[Исходный текст]
----
В последующие несколько дней устные и письменные контакты с послами в Берлине и государственными [201] деятелями в Лондоне, Париже и Риме продолжались почти непрерывно. Это было нечто вроде дистанционной конференции по телефону и телеграфу, и в качестве переводчика я был так же занят, как в прошлом году в Мюнхене, где договаривающиеся стороны сидели друг против друга за столом переговоров.

«Если на Польшу будет совершено нападение, честь Франции потребует, чтобы она выполнила свои обязательства», — написал Даладье Гитлеру.

«Разве Франция не действовала бы таким же образом, если бы, например, вдруг Марсель был отторгнут от своей родной страны и в его возвращении Франции было бы отказано?» — ответил Гитлер. «Все возвращается к природе урегулирования с Польшей и к методам, которыми оно достигается, — прочел я, переводя Гитлеру ответ Лондона на его исчерпывающее предложение, сделанное Великобритании. — Этих пунктов, важность которых не может не беспокоить ум канцлера, его послание не касается, и правительство Его Величества считает своим долгом указать, что необходимо достигнуть взаимопонимания для обеспечения дальнейшего движения вперед». Наряду с подчеркнутой решимостью Великобритании выполнить свои обязательства по отношению к Польше, в этой ноте отклонялось обсуждение грандиозного предложения Гитлера сотрудничать с Британской империей: «Правительство Его Величества не может, какие бы преимущества ни предлагались Великобритании, молчаливо согласиться на соглашение, которое подвергло бы опасности независимость государства, которому оно дало гарантии». В качестве следующего шага предлагалось возобновление прямых переговоров между [202] польским и германским правительствами, относительно которых уже были получены «определенные заверения от правительства Польши». Нота заканчивалась следующими недвусмысленными словами: «Простое урегулирование этих вопросов между Германией и Польшей может открыть путь к миру во всем мире. Неудача в попытке достичь его разрушит надежды на лучшее взаимопонимание между Германией и Великобританией, приведет обе страны к конфликту и, вполне вероятно, ввергнет весь мир в войну. Такой исход был бы бедствием, не имеющим параллелей в истории».

Эту ноту Гендерсон вручил вечером 28 августа. Гитлер реагировал на удивление спокойно. Казалось, британское предложение его каким-то образом заинтересовало.

В течение последующих часов до позднего вечера мы переводили ответ Гитлера. Он не отличался сдержанностью. «Варварская жестокость, которая вопиет к небесам», «преследование немецкого населения в Польше», «убийство немцев, проживающих в стране или их принудительная эвакуация при самых жестоких обстоятельствах», «состояние дел, невыносимое для великой державы» — таковы некоторые примеры, свидетельствующие об общем тоне.
----
[Собранные данные]
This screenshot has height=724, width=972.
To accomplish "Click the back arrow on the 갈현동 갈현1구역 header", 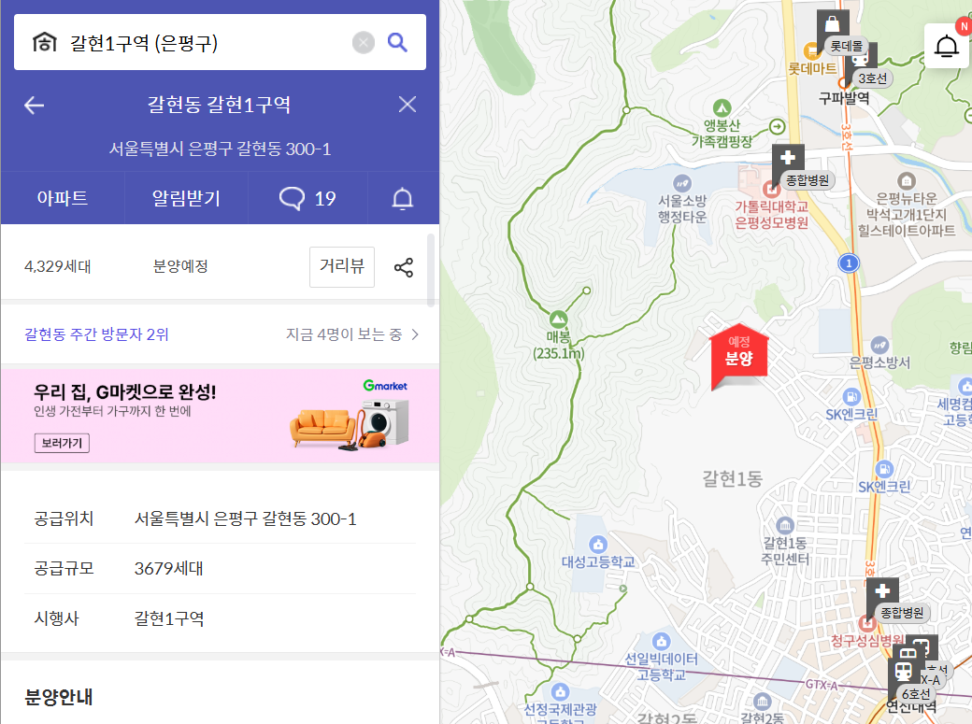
----
[Поставленная задача 1] Перескажите короче абзац исходного текста, начинающийся словами «В последующие несколько дней», и сохраните его основные факты.
[Поставленная задача 2] Выпишите дословно из исходного текста всё, что идёт от слов «Эту ноту Гендерсон» и ниже до слов «каким-то образом заинтересовало.».

[Итоговый результат 1] В следующие дни почти без перерыва шли устные и письменные контакты с послами в Берлине и государственными деятелями в Лондоне, Париже и Риме. Это напоминало дистанционную конференцию по телефону и телеграфу. Работы у переводчика было столько же, сколько годом ранее в Мюнхене, где стороны вели переговоры лицом к лицу за одним столом.

[Итоговый результат 2]
Эту ноту Гендерсон вручил вечером 28 августа. Гитлер реагировал на удивление спокойно. Казалось, британское предложение его каким-то образом заинтересовало.